Le jazz "risque fort de s'appauvrir jusqu'à disparaître si rien n'est fait en sa faveur". Chanteurs, musiciens ou encore politiques tirent la sonnette d'alarme et demandent des "États généraux du jazz". L'appel a été lancé aujourd'hui dans Libération, au moment où les festivals de jazz débutent partout en France.
Le saxophoniste Michel Portal © Flickr Nico Fontaine
"Nous demandons solennellement à Monsieur Frédéric Mitterrand, ministre de la Culture, d'organiser la tenue d'états généraux du jazz afin de redéfinir ensemble, avec tous les acteurs de cette filière, les politiques que nous voulons voir mises en œuvre pour assurer la survie d'un secteur musical qui fait partie intégrante de notre paysage culturel".

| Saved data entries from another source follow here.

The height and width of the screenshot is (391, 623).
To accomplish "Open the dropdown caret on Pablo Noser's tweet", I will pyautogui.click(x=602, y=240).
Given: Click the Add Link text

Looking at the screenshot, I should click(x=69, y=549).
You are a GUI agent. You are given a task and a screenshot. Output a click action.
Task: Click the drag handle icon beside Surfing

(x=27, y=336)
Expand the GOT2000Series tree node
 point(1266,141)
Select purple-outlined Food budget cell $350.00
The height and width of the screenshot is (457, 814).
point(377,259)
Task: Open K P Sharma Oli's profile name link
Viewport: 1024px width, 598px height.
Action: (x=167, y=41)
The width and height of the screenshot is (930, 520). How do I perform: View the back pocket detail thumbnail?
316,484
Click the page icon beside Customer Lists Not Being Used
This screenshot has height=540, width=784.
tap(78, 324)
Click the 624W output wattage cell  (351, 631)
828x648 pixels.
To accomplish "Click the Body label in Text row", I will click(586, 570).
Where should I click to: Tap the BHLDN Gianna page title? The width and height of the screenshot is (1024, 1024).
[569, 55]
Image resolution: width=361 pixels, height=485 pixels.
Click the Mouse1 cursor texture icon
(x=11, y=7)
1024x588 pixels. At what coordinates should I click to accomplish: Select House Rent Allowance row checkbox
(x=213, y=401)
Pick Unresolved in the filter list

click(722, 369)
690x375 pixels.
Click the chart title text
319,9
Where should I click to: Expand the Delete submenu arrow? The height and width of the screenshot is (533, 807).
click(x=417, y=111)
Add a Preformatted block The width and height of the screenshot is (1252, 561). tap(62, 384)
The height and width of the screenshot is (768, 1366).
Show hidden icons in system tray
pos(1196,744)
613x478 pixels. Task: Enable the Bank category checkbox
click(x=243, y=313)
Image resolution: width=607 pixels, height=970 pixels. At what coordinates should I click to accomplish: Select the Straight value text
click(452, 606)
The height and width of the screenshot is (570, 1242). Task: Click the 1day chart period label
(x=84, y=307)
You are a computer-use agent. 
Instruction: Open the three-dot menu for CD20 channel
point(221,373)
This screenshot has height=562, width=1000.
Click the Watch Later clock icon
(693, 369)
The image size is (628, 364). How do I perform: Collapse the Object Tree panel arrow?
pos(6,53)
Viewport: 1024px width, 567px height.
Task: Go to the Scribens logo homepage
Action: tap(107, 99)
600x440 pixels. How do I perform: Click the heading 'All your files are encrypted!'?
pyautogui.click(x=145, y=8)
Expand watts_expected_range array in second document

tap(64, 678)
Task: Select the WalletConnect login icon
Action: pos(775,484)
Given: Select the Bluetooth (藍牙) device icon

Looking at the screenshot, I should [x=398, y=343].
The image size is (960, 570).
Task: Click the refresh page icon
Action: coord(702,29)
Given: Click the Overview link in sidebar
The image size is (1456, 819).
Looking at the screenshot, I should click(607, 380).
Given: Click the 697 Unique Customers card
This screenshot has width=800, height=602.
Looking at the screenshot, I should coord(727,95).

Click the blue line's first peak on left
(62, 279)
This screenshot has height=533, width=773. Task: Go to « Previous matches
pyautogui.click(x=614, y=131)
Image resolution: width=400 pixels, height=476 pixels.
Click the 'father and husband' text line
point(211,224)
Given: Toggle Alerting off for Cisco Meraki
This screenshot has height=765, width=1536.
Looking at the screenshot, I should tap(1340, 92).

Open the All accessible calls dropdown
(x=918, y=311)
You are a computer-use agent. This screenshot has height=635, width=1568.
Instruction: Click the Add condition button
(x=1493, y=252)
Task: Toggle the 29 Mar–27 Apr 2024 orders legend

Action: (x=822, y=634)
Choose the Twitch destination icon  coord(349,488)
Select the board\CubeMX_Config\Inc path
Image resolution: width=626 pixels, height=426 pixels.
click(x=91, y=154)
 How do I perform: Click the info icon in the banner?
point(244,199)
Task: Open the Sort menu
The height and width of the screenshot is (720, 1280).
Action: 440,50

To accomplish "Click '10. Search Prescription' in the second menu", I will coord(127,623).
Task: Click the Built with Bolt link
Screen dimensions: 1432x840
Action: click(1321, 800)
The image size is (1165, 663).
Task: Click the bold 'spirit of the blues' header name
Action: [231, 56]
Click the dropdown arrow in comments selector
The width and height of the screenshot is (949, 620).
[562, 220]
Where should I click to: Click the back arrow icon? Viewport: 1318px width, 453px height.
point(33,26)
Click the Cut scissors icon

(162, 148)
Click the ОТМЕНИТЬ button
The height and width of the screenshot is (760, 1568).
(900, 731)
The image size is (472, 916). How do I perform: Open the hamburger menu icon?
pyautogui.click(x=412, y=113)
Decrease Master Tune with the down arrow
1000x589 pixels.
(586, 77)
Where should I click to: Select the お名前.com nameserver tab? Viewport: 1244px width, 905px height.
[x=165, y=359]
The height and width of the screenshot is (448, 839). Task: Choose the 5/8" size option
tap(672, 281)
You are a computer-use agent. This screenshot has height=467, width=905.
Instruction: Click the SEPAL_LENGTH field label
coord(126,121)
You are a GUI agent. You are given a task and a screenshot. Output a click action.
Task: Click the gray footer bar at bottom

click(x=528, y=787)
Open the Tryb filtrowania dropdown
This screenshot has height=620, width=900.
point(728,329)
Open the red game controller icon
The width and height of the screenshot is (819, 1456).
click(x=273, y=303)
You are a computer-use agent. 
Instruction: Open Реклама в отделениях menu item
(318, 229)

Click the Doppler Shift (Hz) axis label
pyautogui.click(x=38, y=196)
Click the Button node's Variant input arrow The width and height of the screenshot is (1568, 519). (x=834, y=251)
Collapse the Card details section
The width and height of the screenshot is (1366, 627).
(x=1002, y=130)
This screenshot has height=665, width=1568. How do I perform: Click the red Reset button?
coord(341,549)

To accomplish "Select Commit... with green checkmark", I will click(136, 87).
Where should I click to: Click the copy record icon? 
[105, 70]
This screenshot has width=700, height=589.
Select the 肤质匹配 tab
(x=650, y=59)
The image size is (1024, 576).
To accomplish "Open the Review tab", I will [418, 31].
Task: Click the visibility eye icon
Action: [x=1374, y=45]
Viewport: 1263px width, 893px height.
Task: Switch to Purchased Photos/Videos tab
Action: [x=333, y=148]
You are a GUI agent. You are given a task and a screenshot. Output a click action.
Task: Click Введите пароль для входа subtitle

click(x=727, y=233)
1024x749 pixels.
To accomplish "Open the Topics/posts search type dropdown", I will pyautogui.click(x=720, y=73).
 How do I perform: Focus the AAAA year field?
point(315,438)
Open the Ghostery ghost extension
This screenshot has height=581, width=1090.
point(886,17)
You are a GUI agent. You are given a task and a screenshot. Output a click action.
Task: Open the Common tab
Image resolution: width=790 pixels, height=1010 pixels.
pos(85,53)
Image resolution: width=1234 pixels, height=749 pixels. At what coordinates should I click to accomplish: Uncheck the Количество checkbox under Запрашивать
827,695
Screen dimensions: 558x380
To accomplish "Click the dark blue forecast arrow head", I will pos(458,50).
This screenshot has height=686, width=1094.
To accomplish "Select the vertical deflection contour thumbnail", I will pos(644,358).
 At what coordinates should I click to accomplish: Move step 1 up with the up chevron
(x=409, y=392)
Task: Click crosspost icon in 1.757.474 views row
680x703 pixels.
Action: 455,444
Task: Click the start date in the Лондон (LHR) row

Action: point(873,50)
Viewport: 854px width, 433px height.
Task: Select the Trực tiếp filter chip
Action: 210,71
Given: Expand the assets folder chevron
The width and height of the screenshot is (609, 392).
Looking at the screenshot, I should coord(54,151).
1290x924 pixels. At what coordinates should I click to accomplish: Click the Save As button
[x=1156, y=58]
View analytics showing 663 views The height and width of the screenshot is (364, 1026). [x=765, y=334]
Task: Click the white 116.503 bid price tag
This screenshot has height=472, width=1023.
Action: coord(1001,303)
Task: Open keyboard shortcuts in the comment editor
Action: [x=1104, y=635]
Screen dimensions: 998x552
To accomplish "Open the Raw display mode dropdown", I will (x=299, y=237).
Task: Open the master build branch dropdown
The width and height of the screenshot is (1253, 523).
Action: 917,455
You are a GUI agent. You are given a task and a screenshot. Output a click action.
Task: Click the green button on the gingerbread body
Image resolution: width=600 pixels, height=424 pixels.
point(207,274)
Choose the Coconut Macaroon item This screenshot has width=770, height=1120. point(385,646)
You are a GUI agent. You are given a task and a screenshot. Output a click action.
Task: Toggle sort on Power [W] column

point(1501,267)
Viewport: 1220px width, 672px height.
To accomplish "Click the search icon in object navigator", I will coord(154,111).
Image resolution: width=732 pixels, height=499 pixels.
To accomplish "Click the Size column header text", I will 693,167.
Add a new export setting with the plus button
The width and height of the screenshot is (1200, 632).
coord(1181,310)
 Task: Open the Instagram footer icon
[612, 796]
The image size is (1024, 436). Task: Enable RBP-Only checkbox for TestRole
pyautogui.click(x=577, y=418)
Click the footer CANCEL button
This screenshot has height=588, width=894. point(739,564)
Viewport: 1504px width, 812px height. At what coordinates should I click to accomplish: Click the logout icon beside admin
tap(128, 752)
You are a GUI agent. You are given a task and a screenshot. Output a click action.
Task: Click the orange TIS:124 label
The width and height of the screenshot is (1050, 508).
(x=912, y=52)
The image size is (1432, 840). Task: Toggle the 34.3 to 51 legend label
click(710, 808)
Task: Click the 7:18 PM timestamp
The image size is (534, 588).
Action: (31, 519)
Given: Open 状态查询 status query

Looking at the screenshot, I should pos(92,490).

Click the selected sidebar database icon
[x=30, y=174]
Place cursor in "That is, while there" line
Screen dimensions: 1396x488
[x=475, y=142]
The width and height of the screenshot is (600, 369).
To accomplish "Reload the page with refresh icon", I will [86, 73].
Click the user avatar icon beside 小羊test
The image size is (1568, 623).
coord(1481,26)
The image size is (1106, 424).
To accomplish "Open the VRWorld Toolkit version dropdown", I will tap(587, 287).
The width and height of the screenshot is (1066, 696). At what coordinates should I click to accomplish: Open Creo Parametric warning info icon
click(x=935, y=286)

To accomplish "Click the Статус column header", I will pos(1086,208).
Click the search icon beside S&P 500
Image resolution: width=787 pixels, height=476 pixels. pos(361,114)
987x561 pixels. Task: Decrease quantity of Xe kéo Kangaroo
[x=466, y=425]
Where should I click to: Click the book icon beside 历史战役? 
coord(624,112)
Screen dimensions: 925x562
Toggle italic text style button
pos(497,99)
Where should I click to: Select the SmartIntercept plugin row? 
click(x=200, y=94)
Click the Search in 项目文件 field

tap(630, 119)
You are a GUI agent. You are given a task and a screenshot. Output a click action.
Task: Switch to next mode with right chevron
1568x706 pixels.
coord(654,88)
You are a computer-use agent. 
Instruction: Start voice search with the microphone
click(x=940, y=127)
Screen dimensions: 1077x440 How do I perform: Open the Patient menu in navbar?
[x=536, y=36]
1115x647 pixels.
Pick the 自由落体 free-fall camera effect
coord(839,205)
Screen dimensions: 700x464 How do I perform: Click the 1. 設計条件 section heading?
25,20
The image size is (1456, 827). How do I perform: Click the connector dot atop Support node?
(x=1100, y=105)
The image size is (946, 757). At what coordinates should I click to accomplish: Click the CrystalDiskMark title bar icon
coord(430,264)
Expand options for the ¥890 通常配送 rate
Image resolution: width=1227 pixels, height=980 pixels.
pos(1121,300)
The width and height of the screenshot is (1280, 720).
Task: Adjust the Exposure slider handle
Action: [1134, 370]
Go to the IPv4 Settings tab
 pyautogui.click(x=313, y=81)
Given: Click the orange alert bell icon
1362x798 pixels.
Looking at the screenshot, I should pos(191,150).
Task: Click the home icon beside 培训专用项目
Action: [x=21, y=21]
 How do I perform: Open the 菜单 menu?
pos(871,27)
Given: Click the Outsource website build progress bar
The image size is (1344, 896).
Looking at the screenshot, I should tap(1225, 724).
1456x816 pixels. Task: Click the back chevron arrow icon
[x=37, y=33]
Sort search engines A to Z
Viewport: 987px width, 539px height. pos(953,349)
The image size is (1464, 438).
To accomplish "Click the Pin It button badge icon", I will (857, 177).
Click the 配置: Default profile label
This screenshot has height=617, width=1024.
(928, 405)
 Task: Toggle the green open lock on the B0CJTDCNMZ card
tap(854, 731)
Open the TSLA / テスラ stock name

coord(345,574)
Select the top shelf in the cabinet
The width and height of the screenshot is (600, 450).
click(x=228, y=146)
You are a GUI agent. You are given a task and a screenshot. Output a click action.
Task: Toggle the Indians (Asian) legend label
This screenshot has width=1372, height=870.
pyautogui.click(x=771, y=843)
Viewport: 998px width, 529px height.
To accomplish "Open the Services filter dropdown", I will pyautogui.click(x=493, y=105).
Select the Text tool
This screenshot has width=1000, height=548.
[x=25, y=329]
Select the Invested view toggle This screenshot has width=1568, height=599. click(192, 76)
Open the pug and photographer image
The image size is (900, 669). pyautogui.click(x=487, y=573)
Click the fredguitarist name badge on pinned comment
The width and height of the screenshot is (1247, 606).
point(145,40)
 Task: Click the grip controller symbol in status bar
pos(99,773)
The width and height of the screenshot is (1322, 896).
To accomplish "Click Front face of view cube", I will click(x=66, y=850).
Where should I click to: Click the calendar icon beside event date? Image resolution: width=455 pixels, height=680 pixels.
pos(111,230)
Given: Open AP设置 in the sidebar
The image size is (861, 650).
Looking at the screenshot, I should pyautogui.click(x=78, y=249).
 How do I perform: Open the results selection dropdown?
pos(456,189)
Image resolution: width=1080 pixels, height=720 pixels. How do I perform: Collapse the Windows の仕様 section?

Les signataires de l'appel "Pour des états généraux du jazz" viennent de tous bords : des musiciens comme le saxophoniste Michel Portal, la chanteuse China Moses, fille de Dee Dee Bridgewater, ou le pianiste Laurent Coq; des producteurs comme François Zalacain, fondateur du label de jazz indépendant Sunnyside Records; et des politiques, à l'instar de Jacques Delors.
Contraintes budgétaires
Tous déplorent le fait que "les droits sociaux des artistes ont fondu, marginalisant des centaines d'artistes depuis les directives de 2008. Les producteurs - du moins ceux qui n'ont pas mis la clef sous la porte - ne parviennent plus à vendre de disques. Les salles comme les festivals sont soumis à des contraintes budgétaires toujours plus insurmontables et ont, par conséquent, de plus en plus de mal à refléter et relayer la très grande diversité du jazz français." Les signataires, dont le critique Michel Contat, chroniqueur à Télérama, ajoutent: "Il en va de même pour la presse spécialisée", notamment Jazz Magazine.
Pour eux, "Cette situation est d'autant plus inacceptable que le jazz n'a jamais été aussi riche et foisonnant". Et ils se remémorent avec nostalgie cette France "terre d'accueil privilégiée pour de nombreux hérauts de free-jazz" soulignant que "grâce à la diversité de sa société, elle a donné au jazz-fusion quelques uns de ses meilleurs instrumentistes." Le saxophoniste Archie Shepp, parrain de Jazz à Porquerolles, vénérable emblème franco-américain du free-jazz, s'étonne lui aussi de l'appauvrissement des jazzmen, tandis qu'il souligne par ailleurs les sommes folles gagnées par les rappeurs.
Au moment où les festivals de jazz ouvrent leur portent partout en France - à Marciac vendredi, à Avignon pour Tremplin Jazz la semaine prochaine et à Porquerolles dès le 15 août - cet appel devrait en faire jazzer plus d'un. Reste à voir s'il aura de l'écho.
C.E.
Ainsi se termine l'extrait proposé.